За все это и за многое другое, хорошее, учитель не требует, чтобы перед ним зажигали свечи и лампады, как перед святым, чтобы молились на него, вставая на колени. Напротив, он, как Шурка, как все ребята, недолюбливает церковь, ходит туда редко и после уроков закона божия подсмеивается немножко над попом. Он имеет на это право, потому что всезнающий и наверняка всемогущий.

Школа в глазах Шурки — это прежде всего Григорий Евгеньевич. И книжки — Григорий Евгеньевич, и парты, и бумага, и краски, которые он покупает ученикам на свои деньги, — весь школьный мир, столь не похожий на окружающую жизнь, этот светлый, шумный мир есть Григорий Евгеньевич.

Когда Шурка рано утром, задолго до звонка горбатой Аграфены, влетает в класс, он забывает мать, братика Ванятку, забывает всякие важные дела по дому, а если, случаем, и вспомнит что?нибудь, то и это обычное вдруг почему?то начинает улыбаться ему доброй улыбкой Григория Евгеньевича.

Вот он какой, Григорий Евгеньевич, учитель, вот что он означает для Шурки.

Да и для одного ли Шурки? Скажи учитель: «Нуте — с, ребятки, переплывите для меня Волгу», — и Яшка Петух, и Колька Сморчок, и Катька Растрепа, и, наверное, даже Олег Двухголовый, не задумываясь, бросятся, как Шурка, в воду и, конечно, перемахнут в два счета реку, хотя, признаться, никогда еще этого не пробовали делать…

Григорий Евгеньевич постоял, хмурясь и улыбаясь, посреди класса, послушал смех и топот, погрозил всем пальцем. Потом вынул носовой платок и, наклонившись, вытер Кольке лицо.

— Мел — не сахар… и у нас его мало… к сожалению.

Как только учитель заговорил, в классе стало тихо. Слышно было, как сконфуженно шмыгал носом виноватый Колька.

— Садись, Захаров, и мела больше не ешь. Задачу ты решил правильно… Все решили?

Шуркина рука поднялась над головой. Но еще раньше взлетела рука Олега. Удивительно, как успевает это сделать Двухголовый. Наверное, потому, что рука у него короткая, а у Шурки длинная, пока тянешь ее вверх — многовато уходит времени. Впрочем, недолго довелось бахвалиться Олегу. Чащоба рук загородила от учителя Олегову коротышку с растопыренными пальцами, и Шурка этим утешился.

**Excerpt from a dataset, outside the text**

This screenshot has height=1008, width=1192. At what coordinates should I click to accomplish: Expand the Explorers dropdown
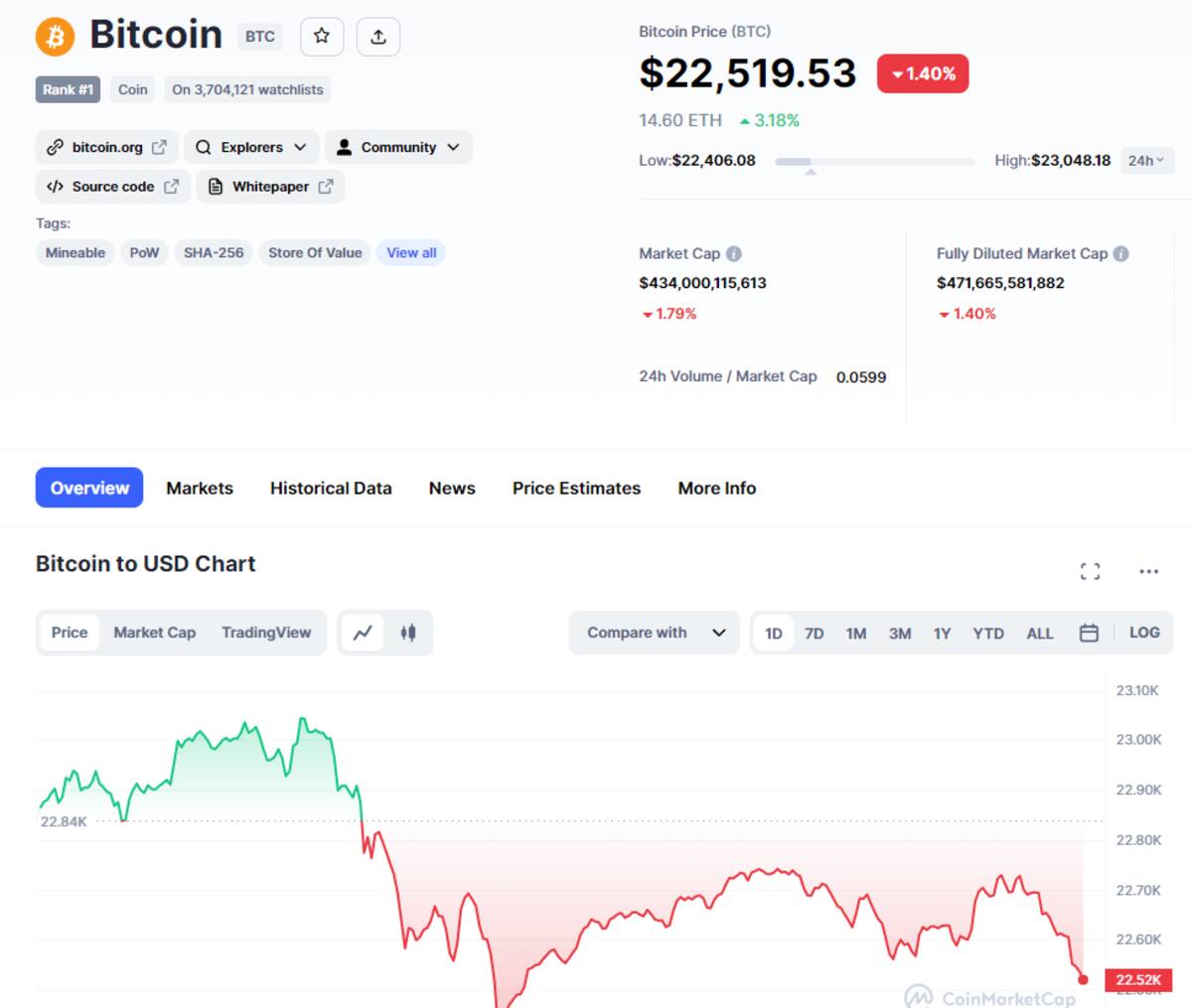point(251,147)
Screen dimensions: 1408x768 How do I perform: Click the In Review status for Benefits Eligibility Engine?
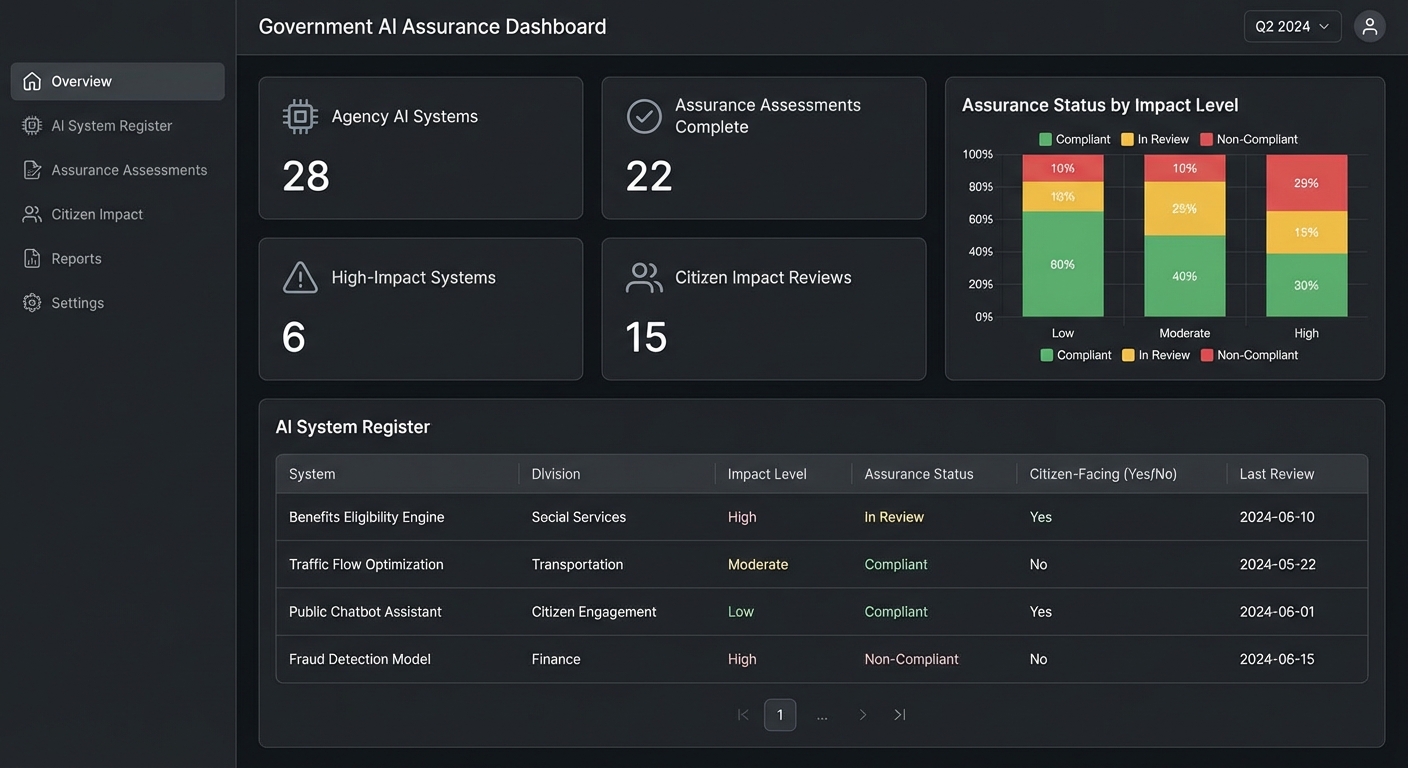[894, 517]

Легко и весело держать над головой руку. Кажется, не опускай ее весь день — и не устанешь. Вон Яшка обе поднял, балуется. Что же, когда знаешь — и побаловаться не грех. Согни руку, обопрись локтем о парту, — ну, как березка, растет рука, прямая, тонкая, белая, и видно Григорию Евгеньевичу, что ты урок выучил. Но, если урока не знаешь, какой же тяжелой становится рука, неловкой, будто чужой; она не поднимается, не знаешь, куда ее деть, и глаз не оторвешь от парты. Так стыдно и обидно, что рад бы радешенек провалиться сквозь землю, да земля не принимает грешника. И в горьком раскаянии произносится, бог знает который раз, великая клятва: никогдашеньки не высовываться на улицу, пока не сделаны уроки.